Throughout the scriptures there are these fantastical images portrayed as being what God is doing or what the Kingdom is like. The desert blooms and highways are put in straight and well maintained. What is God trying to tell us as we read these parables, stories, images, etc.? Everyday life seems to be somewhat of a let down if we think of these things being reality. They are dreams that someone else is having and have nothing to do with our own boring lives. If you go onto the net and search out modern surrealism, which of course is associated with Salvador Dali, you can see these dream like images coming to life. I particularly like the work of Eric Johansson and the changing perspectives of Rob Gonsalves, who takes an Escher like view of life that suspends our normal way of seeing. In a way this is the view of life that the scriptures point us to. We are being asked to suspend our normal thought processes and enter into God's life fully. A life that upsets our traditional way of thinking, a life that we will turn away from if we cannot suspend our outlook on life, just as the young rich man cannot do in the Gospel.
What do we change the camel or the needle?
This is a life that gives up everything only to find that what we have given up returns to us in new, obscure and revitalising ways. This is what it means to answer that small insistent voice that is God. In listening for that voice we are too often overcome by our past and our pre-conceptions that have been built on the past. The young rich man is unable to overcome his past to which he clings. He is disappointed because he was looking for something that he could build on that was based on his past experiences. Christ calls him to let go of these preconceptions, just as God calls us to let go of our modern pre-conceptions as to what our 'parish is', what our 'mission' is, what our 'worship' is and even what our 'church' / 'diocese' / denomination' is. We are asked and are being asked to radically shift our viewpoint from one that is centred on ourselves and how we perceive reality towards one that is centred not only in the other but also in God.
So the question that we should perhaps be asking is: do we change the camel or the needle? It really depends on what we think the camel or the needle is as to what we should change. If we think that the needle's eye represents the small opening that God is calling us from and into then it is most unlikely that we change this. We may not listen or we may not see or we could ignore this call but we cannot change this call on our lives. However, if the camel represents our own lives then it is we who have to change. Only by changing our perspective will be able to pass through the small event that God calls us into and beyond. It is our baggage and our perceptions of who we are and what God calls us to that need to change. Not only in terms of our involvement in God's work but our involvement in life.

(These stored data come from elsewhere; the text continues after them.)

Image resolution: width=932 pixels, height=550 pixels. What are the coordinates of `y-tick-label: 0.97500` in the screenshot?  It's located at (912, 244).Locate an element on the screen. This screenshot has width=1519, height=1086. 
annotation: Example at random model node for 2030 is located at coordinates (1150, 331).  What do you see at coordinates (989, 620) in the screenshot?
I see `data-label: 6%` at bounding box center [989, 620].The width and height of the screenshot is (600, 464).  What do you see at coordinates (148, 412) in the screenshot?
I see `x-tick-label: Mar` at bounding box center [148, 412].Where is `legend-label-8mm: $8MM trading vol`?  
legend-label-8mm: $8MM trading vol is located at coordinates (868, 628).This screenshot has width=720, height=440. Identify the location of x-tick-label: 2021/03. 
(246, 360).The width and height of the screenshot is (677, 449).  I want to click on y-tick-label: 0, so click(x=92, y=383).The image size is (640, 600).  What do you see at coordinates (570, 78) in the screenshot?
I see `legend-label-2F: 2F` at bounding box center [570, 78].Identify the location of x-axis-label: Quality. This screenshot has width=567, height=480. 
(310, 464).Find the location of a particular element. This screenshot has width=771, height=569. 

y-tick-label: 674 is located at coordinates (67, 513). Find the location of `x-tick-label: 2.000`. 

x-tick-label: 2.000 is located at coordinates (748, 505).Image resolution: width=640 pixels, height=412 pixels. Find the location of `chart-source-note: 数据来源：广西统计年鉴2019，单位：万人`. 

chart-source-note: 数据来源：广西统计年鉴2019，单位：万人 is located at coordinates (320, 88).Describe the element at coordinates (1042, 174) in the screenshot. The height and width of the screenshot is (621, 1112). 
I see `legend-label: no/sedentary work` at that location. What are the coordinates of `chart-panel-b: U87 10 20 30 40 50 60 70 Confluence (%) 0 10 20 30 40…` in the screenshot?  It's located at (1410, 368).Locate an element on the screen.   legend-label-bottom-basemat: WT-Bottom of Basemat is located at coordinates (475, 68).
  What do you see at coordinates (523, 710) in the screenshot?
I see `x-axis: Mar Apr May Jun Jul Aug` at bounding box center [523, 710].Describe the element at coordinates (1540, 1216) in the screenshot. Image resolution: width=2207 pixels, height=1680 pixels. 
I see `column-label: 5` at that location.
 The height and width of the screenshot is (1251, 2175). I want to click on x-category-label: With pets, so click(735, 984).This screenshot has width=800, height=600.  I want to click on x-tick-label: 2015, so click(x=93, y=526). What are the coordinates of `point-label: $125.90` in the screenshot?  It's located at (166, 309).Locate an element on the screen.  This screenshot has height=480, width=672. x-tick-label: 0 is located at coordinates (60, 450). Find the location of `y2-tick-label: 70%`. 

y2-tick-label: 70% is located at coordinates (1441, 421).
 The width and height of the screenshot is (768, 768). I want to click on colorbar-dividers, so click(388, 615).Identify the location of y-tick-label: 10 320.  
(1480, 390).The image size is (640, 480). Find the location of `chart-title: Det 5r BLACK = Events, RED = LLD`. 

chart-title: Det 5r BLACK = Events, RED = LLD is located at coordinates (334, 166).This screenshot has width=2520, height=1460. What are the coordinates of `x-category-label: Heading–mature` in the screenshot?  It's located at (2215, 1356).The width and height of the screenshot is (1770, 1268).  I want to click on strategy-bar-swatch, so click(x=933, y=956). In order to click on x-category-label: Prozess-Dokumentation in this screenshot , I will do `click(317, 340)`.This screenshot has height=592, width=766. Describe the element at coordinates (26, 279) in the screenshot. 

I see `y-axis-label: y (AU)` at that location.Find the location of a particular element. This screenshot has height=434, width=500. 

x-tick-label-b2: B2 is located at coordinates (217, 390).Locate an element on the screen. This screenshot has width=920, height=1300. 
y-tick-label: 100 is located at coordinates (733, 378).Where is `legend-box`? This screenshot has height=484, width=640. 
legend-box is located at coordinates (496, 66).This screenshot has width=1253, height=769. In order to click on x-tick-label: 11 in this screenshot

We need to start seeing things from God's perspective, something that is very different almost surreal, certainly not from our sheltered understanding of who we should be but God's understanding of who God wants us to be. We step from the desert that we have created into the new life that God has always wanted us to have. In order to do that we need to let go of our past and embrace the call that comes to us from the future, the call that comes from God. To see the green pastures of God;s presence and the love with which he upholds us in our self imposed wilderness.